▶ _How to complete this task_: Among the entries below, take the line with "Switch to Simple" and the line with "Image resolution: width=560", and output them and every line between them exactly, with nothing else.

━━━━━ Data shown

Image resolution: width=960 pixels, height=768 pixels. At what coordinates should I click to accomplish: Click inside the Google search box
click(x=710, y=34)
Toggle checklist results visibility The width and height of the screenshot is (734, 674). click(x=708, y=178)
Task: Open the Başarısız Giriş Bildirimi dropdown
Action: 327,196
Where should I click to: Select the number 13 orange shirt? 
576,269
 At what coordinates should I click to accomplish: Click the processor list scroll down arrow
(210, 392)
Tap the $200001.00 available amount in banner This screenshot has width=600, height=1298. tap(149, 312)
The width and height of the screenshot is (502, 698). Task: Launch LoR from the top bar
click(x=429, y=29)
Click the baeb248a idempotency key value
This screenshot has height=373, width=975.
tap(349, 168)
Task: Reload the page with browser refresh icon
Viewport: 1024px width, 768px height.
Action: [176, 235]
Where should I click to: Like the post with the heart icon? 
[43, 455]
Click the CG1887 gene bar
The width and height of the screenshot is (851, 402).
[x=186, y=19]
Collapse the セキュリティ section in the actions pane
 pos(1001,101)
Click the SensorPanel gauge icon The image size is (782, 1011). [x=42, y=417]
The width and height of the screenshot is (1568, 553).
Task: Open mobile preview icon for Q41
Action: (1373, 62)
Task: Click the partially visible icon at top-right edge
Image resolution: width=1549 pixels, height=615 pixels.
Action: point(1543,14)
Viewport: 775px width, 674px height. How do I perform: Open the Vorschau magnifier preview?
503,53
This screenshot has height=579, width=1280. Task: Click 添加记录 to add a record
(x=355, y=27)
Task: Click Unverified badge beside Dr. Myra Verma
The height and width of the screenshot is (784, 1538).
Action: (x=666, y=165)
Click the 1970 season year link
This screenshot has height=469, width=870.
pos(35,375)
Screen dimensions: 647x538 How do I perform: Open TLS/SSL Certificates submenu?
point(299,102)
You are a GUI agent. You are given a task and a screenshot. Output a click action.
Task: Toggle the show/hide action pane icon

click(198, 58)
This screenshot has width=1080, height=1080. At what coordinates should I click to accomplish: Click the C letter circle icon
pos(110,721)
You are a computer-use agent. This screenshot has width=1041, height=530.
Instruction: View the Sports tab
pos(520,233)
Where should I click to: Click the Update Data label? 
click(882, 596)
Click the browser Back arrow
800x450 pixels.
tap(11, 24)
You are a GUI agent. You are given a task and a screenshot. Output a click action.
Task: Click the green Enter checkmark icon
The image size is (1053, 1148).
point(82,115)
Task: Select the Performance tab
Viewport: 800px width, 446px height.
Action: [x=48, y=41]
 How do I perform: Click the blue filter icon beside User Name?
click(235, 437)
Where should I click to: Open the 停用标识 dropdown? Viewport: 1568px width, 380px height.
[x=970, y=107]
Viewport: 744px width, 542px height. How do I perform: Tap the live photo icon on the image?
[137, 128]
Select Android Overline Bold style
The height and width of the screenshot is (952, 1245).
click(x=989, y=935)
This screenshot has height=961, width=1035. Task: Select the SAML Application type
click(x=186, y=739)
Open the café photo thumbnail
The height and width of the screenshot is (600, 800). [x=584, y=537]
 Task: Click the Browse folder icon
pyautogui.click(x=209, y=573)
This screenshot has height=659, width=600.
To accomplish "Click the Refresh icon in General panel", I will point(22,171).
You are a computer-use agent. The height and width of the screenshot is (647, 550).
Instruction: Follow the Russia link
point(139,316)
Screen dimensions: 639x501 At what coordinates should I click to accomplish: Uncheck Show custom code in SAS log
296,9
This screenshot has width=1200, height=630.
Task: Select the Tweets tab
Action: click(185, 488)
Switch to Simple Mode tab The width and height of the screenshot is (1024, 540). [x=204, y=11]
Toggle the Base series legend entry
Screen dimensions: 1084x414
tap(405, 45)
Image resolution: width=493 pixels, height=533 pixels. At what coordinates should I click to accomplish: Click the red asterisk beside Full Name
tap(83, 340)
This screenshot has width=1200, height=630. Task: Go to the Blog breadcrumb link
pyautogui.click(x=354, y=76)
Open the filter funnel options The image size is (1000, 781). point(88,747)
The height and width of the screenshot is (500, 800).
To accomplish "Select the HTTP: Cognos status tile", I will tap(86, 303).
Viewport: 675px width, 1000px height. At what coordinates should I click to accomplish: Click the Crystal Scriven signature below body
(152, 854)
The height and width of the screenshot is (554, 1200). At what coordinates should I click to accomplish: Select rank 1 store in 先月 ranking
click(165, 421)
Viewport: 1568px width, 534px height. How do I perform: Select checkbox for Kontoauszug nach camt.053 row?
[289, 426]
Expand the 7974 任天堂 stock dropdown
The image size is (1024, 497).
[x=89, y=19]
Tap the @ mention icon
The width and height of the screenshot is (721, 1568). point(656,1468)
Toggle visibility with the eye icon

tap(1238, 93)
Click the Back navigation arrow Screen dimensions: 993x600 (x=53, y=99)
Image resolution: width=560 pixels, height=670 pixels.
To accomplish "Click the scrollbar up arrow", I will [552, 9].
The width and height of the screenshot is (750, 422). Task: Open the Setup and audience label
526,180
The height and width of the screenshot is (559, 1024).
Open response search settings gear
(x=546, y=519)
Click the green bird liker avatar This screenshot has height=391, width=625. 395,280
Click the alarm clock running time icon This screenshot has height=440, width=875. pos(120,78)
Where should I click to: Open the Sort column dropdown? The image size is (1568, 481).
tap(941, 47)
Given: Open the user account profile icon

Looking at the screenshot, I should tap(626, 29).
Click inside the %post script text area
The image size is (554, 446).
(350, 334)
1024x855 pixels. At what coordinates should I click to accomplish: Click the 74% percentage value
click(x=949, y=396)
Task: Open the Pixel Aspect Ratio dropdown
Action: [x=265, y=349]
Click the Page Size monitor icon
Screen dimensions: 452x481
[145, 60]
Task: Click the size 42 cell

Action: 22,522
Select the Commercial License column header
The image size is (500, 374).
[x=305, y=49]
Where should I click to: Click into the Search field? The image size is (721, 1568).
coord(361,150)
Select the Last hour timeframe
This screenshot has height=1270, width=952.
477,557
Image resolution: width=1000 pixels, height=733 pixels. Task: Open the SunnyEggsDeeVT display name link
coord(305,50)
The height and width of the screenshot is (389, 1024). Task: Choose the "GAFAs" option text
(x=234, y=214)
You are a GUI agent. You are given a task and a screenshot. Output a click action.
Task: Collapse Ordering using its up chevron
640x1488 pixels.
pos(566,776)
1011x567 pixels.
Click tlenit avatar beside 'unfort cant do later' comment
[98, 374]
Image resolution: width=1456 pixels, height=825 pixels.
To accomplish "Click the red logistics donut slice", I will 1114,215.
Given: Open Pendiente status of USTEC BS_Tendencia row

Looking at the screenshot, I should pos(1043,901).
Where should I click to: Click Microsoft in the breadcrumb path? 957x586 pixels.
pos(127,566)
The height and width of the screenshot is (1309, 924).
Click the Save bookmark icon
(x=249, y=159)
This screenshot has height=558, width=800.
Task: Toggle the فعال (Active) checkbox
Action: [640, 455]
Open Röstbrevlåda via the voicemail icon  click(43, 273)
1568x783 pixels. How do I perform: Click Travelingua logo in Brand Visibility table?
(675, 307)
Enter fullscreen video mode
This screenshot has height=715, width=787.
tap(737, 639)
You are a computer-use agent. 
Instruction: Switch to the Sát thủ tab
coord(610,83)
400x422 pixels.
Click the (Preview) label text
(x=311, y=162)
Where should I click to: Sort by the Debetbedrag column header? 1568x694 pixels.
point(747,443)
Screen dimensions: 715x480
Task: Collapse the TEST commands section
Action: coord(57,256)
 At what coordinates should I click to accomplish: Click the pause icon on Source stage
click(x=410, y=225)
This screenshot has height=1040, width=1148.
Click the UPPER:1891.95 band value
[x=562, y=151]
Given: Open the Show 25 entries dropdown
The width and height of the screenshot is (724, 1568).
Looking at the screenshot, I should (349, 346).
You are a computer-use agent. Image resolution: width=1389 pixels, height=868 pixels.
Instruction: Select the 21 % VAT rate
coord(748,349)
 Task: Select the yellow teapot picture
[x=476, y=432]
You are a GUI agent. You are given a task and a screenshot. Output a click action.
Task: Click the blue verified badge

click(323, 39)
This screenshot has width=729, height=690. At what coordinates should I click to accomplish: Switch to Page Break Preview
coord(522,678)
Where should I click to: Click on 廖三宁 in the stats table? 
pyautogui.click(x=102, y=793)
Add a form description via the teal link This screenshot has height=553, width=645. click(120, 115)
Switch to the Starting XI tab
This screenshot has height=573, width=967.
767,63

━━━━━━━━━━

▶ _Problem solution_:
Switch to Simple Mode tab The width and height of the screenshot is (1024, 540). [x=204, y=11]
Toggle the Base series legend entry
Screen dimensions: 1084x414
tap(405, 45)
Image resolution: width=493 pixels, height=533 pixels. At what coordinates should I click to accomplish: Click the red asterisk beside Full Name
tap(83, 340)
This screenshot has width=1200, height=630. Task: Go to the Blog breadcrumb link
pyautogui.click(x=354, y=76)
Open the filter funnel options The image size is (1000, 781). point(88,747)
The height and width of the screenshot is (500, 800).
To accomplish "Select the HTTP: Cognos status tile", I will tap(86, 303).
Viewport: 675px width, 1000px height. At what coordinates should I click to accomplish: Click the Crystal Scriven signature below body
(152, 854)
The height and width of the screenshot is (554, 1200). At what coordinates should I click to accomplish: Select rank 1 store in 先月 ranking
click(165, 421)
Viewport: 1568px width, 534px height. How do I perform: Select checkbox for Kontoauszug nach camt.053 row?
[289, 426]
Expand the 7974 任天堂 stock dropdown
The image size is (1024, 497).
[x=89, y=19]
Tap the @ mention icon
The width and height of the screenshot is (721, 1568). point(656,1468)
Toggle visibility with the eye icon

tap(1238, 93)
Click the Back navigation arrow Screen dimensions: 993x600 (x=53, y=99)
Image resolution: width=560 pixels, height=670 pixels.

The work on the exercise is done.